Despite putting some of its troubles behind it, the Park Lane Hotel, across from Central Park, is having a hard time finding a buyer, the New York Times reports. Interested parties were expected to make offers last week on the auction of the hotel, but none of the bids (and there were only a few of them) came anywhere close to the $1 billion, the owners were hoping for, sources told the Times.
Real estate industry experts the Times interviewed opined that the market was cooling off for such types of sales, and in the case of the Park Lane, the sale was also coupled with the property’s troubled past.
Here’s a little recap: Developers Harry Macklowe and Steven Witkoff purchased the hotel in 2013 for $654 million. They brought on now tainted investor Jho Low as a majority investor on the property. Plans initially called for replacing the hotel with an 855-foot tower designed by Herzog & de Meuron.
Things took a turn for the worse in the summer of 2016. Low became embroiled in the 1MDB scandal (read all about that here) and the Justice Department moved to seize Low’s assets in the U.S., which include the Park Lane Hotel. Steven Witkoff however worked out a deal with the Justice Department, which ultimately allowed the sale of the hotel to move forward.

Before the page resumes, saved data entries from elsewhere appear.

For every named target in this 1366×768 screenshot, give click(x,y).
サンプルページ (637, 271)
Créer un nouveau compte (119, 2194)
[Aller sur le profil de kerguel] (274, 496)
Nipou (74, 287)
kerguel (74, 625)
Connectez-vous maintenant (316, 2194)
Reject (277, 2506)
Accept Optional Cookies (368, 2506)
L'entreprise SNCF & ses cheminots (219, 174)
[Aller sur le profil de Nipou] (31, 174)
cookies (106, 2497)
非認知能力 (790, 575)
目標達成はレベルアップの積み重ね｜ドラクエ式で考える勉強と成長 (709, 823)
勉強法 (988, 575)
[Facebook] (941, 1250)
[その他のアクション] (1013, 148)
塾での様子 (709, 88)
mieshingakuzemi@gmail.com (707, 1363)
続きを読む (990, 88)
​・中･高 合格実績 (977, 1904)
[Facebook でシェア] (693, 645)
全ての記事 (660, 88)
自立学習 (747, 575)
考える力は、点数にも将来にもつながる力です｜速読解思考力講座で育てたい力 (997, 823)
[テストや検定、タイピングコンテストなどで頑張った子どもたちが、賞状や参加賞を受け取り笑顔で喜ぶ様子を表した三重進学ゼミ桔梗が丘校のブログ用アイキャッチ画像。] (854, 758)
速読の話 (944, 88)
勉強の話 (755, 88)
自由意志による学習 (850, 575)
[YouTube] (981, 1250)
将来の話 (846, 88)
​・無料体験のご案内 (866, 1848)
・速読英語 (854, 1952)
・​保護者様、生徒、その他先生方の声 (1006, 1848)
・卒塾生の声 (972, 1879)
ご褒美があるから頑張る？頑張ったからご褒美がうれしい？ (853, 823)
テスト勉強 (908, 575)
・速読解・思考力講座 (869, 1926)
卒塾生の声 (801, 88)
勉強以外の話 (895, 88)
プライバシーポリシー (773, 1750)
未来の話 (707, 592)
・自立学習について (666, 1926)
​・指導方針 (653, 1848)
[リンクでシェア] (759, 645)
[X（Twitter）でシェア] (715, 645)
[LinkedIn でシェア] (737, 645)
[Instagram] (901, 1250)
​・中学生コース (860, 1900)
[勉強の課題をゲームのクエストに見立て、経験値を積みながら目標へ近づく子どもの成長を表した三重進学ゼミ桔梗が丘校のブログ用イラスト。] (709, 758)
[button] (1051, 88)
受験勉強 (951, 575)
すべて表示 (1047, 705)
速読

This past, and a slowing hotel sales market may have contributed to the lack of offers. The owners of the hotel have said that while the conversion plan is still on the table, the hotel can continue to be operated as is. With its prime location, the hotel is often sold out, and makes enough money to cover its mortgage, according to the Times. Now it remains to be seen if a buyer actually comes forward.